トランプ大統領のコロナ感染は選挙にどう影響するのか

ブロググローバル

米国大統領選挙まであと1か月を切った中、トランプ大統領の新型コロナの罹患が報じられました。大きな波乱要因です。

トランプ陣営では選挙活動における感染対策が不十分だと、ずいぶん前から批判されてきました。大規模集会を継続し、その中でマスク着用を義務付けしなかったせいで、会場に詰めかける支持者の半数以上はマスクなしでシュプレヒコールを大声で叫ぶなどし、互いにハグしまくっていました。その会場に選挙対策チームは毎回出席し、マスクなしの支持者と歓談していました。そりゃあ、いつか感染しますわな。

しかも選挙対策幹部の感染が判明した後も資金集めパーティを自粛せずに開催し、そこに今回感染が報じられたヒックス大統領顧問もトランプ夫妻も当然ながら参加しています。この陣営のリスク管理の甘さはどうなっているのでしょうね。

米国の選挙の仕組みにより、今報じられている支持率の差は誤差に過ぎないとのことです。もともと共和党支持派と民主党支持派はほぼ同数の3割ずつ。そしてトランプ好きは何があってもトランプに投票し、逆にトランプ嫌いはどうあってもバイデンに投票します。つまりは約4割といわれる無党派層(=浮動票)次第なのです。

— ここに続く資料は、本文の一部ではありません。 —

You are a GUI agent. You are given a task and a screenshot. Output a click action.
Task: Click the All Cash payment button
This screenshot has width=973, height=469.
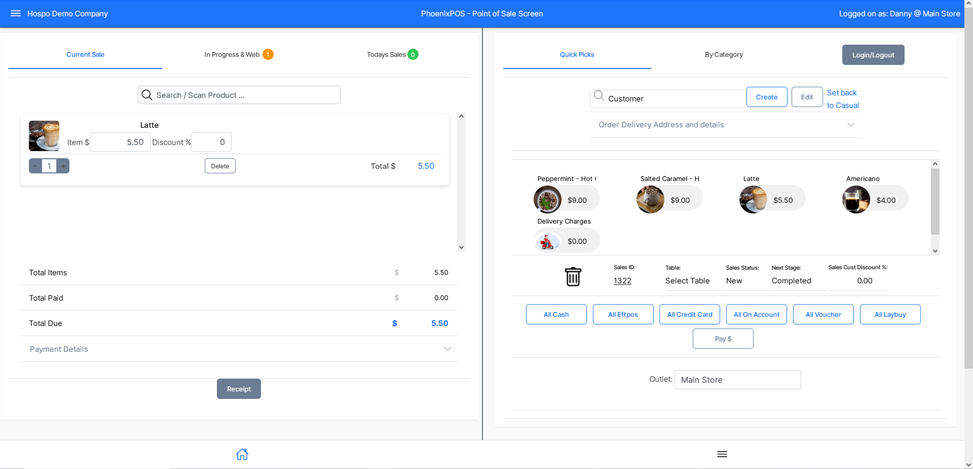click(556, 314)
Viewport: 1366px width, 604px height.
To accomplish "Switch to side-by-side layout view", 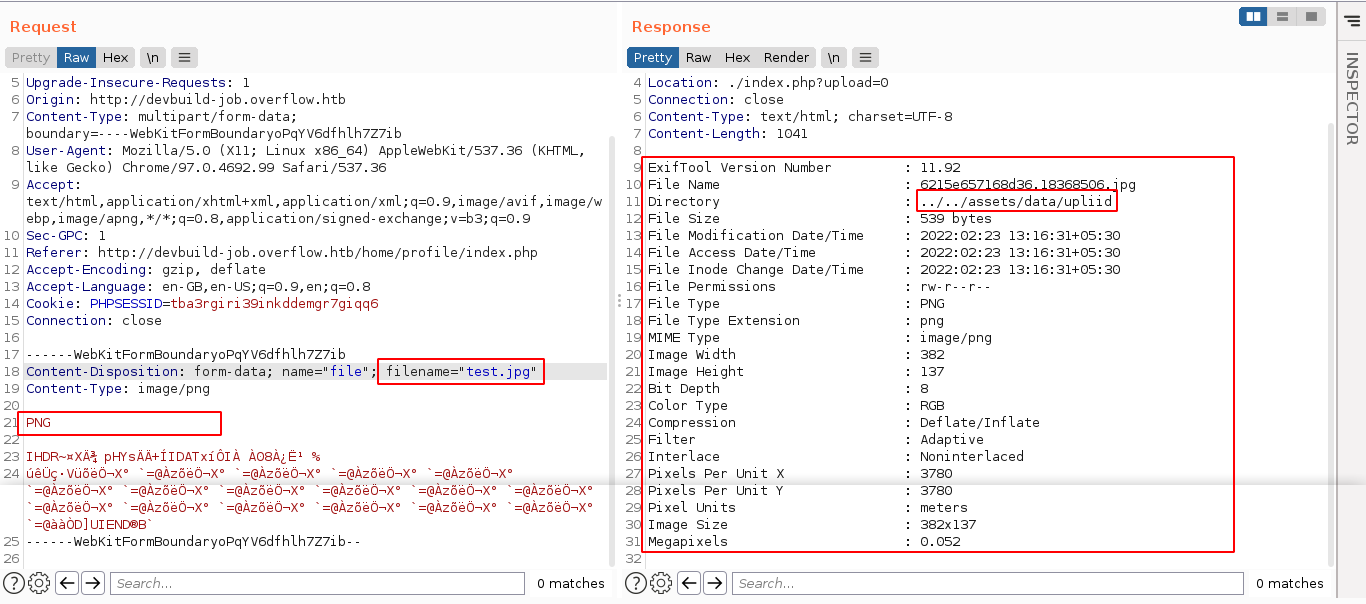I will tap(1252, 17).
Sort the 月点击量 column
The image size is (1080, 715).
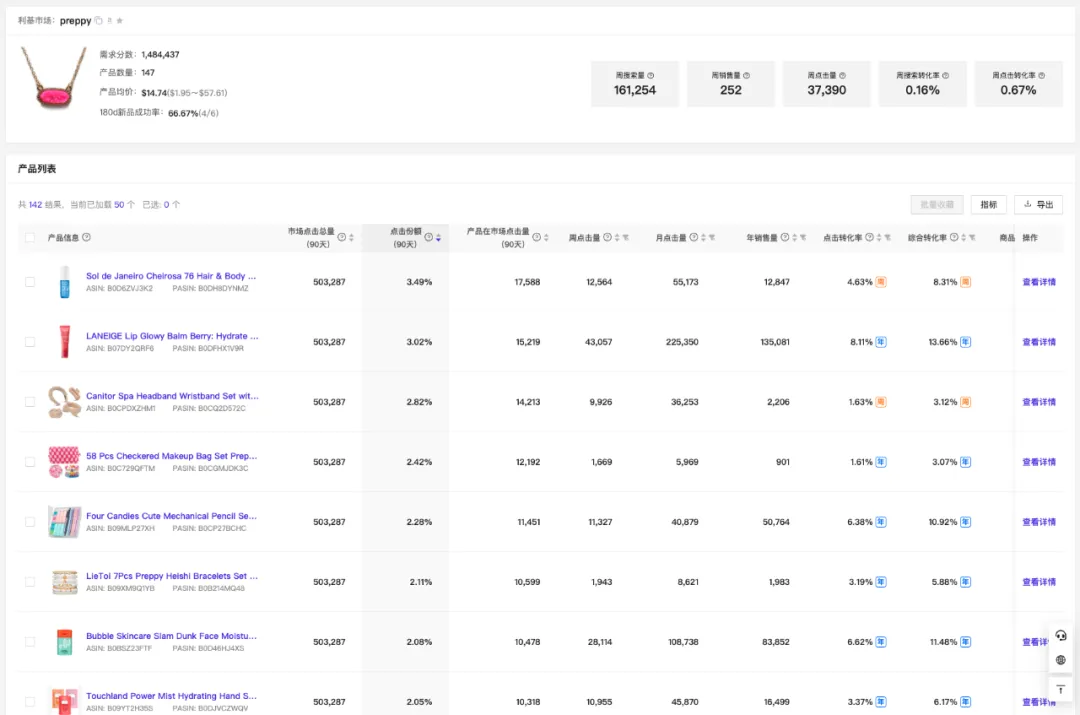(703, 238)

ただこの「トランプ感染」が1か月先の選挙にどう影響するのかは誰にも見通せません。多分、それはトランプ大統領の回復具合に依るのではないでしょうか。結局執務できなくなれば、さすがに無党派層には「国のトップにしては馬鹿過ぎる」と見放す批判票が増えるでしょうし、復帰後も意外と軽い症状で終わってしまえば「さすがタフガイだ」と、却って支持率が上がる可能性が十分あります(米国人はやはりタフガイが好きなのです)。

だからこそ本人は焦って(未承認薬を使ったとの情報もあります)退院し、元気を装ってツイッターを連発しているのです。

第一回のTV討論会でのトランプvsバイデンの直接対決は互いに相手のことを口汚く罵り合うもので、今までにない「泥仕合」としてマスコミからは批判されました。しかしトランプ支持者は「トランプらしい」と意に介していません。バイデン支持者は高齢のバイデン候補が「よく集中力を切らさずに持った」と安心したようです。

でも無党派層はかなり冷ややかに両者を観ていた模様です。そして副大統領候補同士の対決をはさみ、第2回目、第3回目はすぐにやってきます。

エネルギッシュにかつ自信をもって、つまり討論相手の突っ込みをほぼ無視して、自説を繰り返し主張できるかどうかが結局は勝敗を分ける、というのが過去のTV討論会と選挙結果のパターンでした。今回もそうなる可能性が高いと思います。